◆ **Instrucciones**
1. Responda estas preguntas con datos del texto sobre Trajano:
(a) ¿Con qué pueblos urdió Decébalo una trama de alianzas en 101?
(b) ¿Quién recalcaba que Trajano no temía a la guerra aunque no la buscaba?
(c) ¿Cuántas legiones había en total cuando Trajano se puso a la cabeza de una docena de ellas?
2. Transcriba del texto sobre Trajano el fragmento que empieza en las palabras "Tras la Segunda" y termina después de "Britania entre otros.".

◆ **Extracto de la página**
* * *

Tras la Segunda guerra púnica, Roma no ha dejado de expandir su territorio, conquistando la Galia, Egipto y demás. Esta política ambiciosa disminuirá lentamente durante los Julio-Claudios y los Flavios, sin cesar del todo, con la anexión de los estados vasallos en época de Augusto, conquista de Britania entre otros.

Con Trajano, el Imperio conoce sus dos últimas campañas de conquista y anexión de gran envergadura —dejando aparte las ensoñaciones de ciertos emperadores como Caracalla—; la política se tornará defensiva hasta el final. Es por esto por lo que además se considera con frecuencia que Trajano fue el último gran conquistador de la Antigua Roma.

Conquistador lo fue con seguridad, pero como recalcaba Plinio el Joven, no temía a la guerra aunque no la buscaba.

En 101 el rey Decébalo, vencido ya por Domiciano, urdió una trama de alianzas con los roxolanos y los bures. Trajano reaccionó rápidamente poniéndose a la cabeza de una docena de legiones, sobre un total de 28, una cantidad apreciable. La guerra fue rápida, y el derrotado Decébalo abandonó el Banato arrasando sus fortalezas.

* * *

◆ **Sección de datos**
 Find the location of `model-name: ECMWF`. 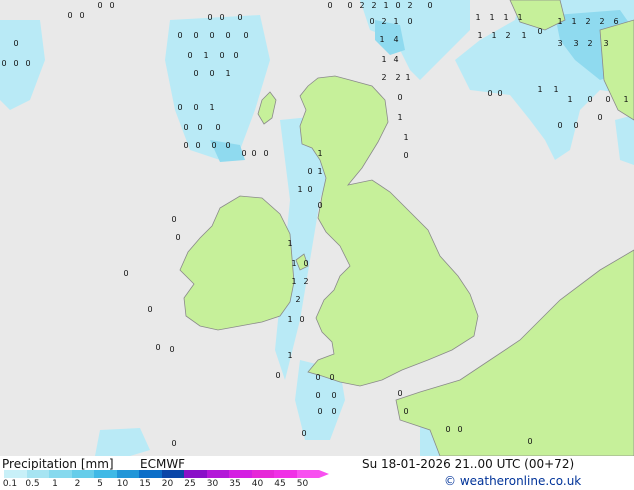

* * *

◆ **Soluciones por tarea**
1.
(a) Con los roxolanos y los bures.
(b) Plinio el Joven.
(c) 28.

2.
Tras la Segunda guerra púnica, Roma no ha dejado de expandir su territorio, conquistando la Galia, Egipto y demás. Esta política ambiciosa disminuirá lentamente durante los Julio-Claudios y los Flavios, sin cesar del todo, con la anexión de los estados vasallos en época de Augusto, conquista de Britania entre otros.